◆ Data ◆

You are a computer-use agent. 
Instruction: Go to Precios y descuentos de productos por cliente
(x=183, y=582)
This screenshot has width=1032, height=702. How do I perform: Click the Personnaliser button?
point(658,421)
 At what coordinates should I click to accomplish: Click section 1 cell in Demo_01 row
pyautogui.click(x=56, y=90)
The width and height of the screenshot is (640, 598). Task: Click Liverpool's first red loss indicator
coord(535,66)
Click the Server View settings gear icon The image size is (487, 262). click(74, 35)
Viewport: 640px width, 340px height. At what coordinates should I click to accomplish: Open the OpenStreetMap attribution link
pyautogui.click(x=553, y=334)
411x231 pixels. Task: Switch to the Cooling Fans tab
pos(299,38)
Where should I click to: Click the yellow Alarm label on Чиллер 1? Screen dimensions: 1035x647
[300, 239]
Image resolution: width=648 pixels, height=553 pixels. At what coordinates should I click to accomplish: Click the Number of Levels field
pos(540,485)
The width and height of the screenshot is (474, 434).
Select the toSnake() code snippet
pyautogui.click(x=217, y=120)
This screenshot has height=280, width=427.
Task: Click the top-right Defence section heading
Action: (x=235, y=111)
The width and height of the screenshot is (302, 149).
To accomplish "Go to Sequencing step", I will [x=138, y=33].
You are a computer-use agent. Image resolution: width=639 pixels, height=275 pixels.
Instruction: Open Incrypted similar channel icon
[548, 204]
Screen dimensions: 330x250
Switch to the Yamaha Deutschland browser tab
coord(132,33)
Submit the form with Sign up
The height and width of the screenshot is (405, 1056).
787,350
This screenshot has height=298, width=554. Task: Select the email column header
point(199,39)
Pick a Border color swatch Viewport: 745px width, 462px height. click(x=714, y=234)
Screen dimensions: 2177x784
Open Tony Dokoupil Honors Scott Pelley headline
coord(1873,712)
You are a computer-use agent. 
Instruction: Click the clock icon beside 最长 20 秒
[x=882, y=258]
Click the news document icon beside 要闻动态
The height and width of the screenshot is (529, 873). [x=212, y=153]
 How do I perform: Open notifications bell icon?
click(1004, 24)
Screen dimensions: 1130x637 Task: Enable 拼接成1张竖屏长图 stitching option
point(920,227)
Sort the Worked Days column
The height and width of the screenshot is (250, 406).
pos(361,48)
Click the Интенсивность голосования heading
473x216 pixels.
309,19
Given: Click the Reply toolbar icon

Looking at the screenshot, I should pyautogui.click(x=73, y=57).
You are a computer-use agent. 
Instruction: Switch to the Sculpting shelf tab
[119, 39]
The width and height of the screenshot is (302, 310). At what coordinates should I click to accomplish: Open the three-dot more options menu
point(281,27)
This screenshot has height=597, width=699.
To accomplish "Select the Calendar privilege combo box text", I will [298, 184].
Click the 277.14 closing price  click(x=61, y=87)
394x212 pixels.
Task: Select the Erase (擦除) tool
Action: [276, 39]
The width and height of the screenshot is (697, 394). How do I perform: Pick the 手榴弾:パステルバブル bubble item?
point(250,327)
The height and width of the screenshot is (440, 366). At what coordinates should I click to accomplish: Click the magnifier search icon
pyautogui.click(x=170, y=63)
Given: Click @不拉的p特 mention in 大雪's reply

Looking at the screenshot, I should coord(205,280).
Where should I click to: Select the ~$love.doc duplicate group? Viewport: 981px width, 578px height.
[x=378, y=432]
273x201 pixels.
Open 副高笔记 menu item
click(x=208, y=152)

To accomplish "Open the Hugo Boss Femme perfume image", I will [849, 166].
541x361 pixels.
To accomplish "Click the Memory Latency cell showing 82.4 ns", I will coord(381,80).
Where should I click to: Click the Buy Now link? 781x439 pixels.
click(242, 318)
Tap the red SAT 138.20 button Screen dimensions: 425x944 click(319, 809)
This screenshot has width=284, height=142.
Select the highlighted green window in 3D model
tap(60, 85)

◆ Task prompt ◆
An identical copy of the entries above is the expected result.

◆ Response to the task ◆
You are a computer-use agent. 
Instruction: Go to Precios y descuentos de productos por cliente
(x=183, y=582)
This screenshot has width=1032, height=702. How do I perform: Click the Personnaliser button?
point(658,421)
 At what coordinates should I click to accomplish: Click section 1 cell in Demo_01 row
pyautogui.click(x=56, y=90)
The width and height of the screenshot is (640, 598). Task: Click Liverpool's first red loss indicator
coord(535,66)
Click the Server View settings gear icon The image size is (487, 262). click(74, 35)
Viewport: 640px width, 340px height. At what coordinates should I click to accomplish: Open the OpenStreetMap attribution link
pyautogui.click(x=553, y=334)
411x231 pixels. Task: Switch to the Cooling Fans tab
pos(299,38)
Where should I click to: Click the yellow Alarm label on Чиллер 1? Screen dimensions: 1035x647
[300, 239]
Image resolution: width=648 pixels, height=553 pixels. At what coordinates should I click to accomplish: Click the Number of Levels field
pos(540,485)
The width and height of the screenshot is (474, 434).
Select the toSnake() code snippet
pyautogui.click(x=217, y=120)
This screenshot has height=280, width=427.
Task: Click the top-right Defence section heading
Action: (x=235, y=111)
The width and height of the screenshot is (302, 149).
To accomplish "Go to Sequencing step", I will [x=138, y=33].
You are a computer-use agent. Image resolution: width=639 pixels, height=275 pixels.
Instruction: Open Incrypted similar channel icon
[548, 204]
Screen dimensions: 330x250
Switch to the Yamaha Deutschland browser tab
coord(132,33)
Submit the form with Sign up
The height and width of the screenshot is (405, 1056).
787,350
This screenshot has height=298, width=554. Task: Select the email column header
point(199,39)
Pick a Border color swatch Viewport: 745px width, 462px height. click(x=714, y=234)
Screen dimensions: 2177x784
Open Tony Dokoupil Honors Scott Pelley headline
coord(1873,712)
You are a computer-use agent. 
Instruction: Click the clock icon beside 最长 20 秒
[x=882, y=258]
Click the news document icon beside 要闻动态
The height and width of the screenshot is (529, 873). [x=212, y=153]
 How do I perform: Open notifications bell icon?
click(1004, 24)
Screen dimensions: 1130x637 Task: Enable 拼接成1张竖屏长图 stitching option
point(920,227)
Sort the Worked Days column
The height and width of the screenshot is (250, 406).
pos(361,48)
Click the Интенсивность голосования heading
473x216 pixels.
309,19
Given: Click the Reply toolbar icon

Looking at the screenshot, I should pyautogui.click(x=73, y=57).
You are a computer-use agent. 
Instruction: Switch to the Sculpting shelf tab
[119, 39]
The width and height of the screenshot is (302, 310). At what coordinates should I click to accomplish: Open the three-dot more options menu
point(281,27)
This screenshot has height=597, width=699.
To accomplish "Select the Calendar privilege combo box text", I will [298, 184].
Click the 277.14 closing price  click(x=61, y=87)
394x212 pixels.
Task: Select the Erase (擦除) tool
Action: [276, 39]
The width and height of the screenshot is (697, 394). How do I perform: Pick the 手榴弾:パステルバブル bubble item?
point(250,327)
The height and width of the screenshot is (440, 366). At what coordinates should I click to accomplish: Click the magnifier search icon
pyautogui.click(x=170, y=63)
Given: Click @不拉的p特 mention in 大雪's reply

Looking at the screenshot, I should coord(205,280).
Where should I click to: Select the ~$love.doc duplicate group? Viewport: 981px width, 578px height.
[x=378, y=432]
273x201 pixels.
Open 副高笔记 menu item
click(x=208, y=152)

To accomplish "Open the Hugo Boss Femme perfume image", I will [849, 166].
541x361 pixels.
To accomplish "Click the Memory Latency cell showing 82.4 ns", I will coord(381,80).
Where should I click to: Click the Buy Now link? 781x439 pixels.
click(242, 318)
Tap the red SAT 138.20 button Screen dimensions: 425x944 click(319, 809)
This screenshot has width=284, height=142.
Select the highlighted green window in 3D model
tap(60, 85)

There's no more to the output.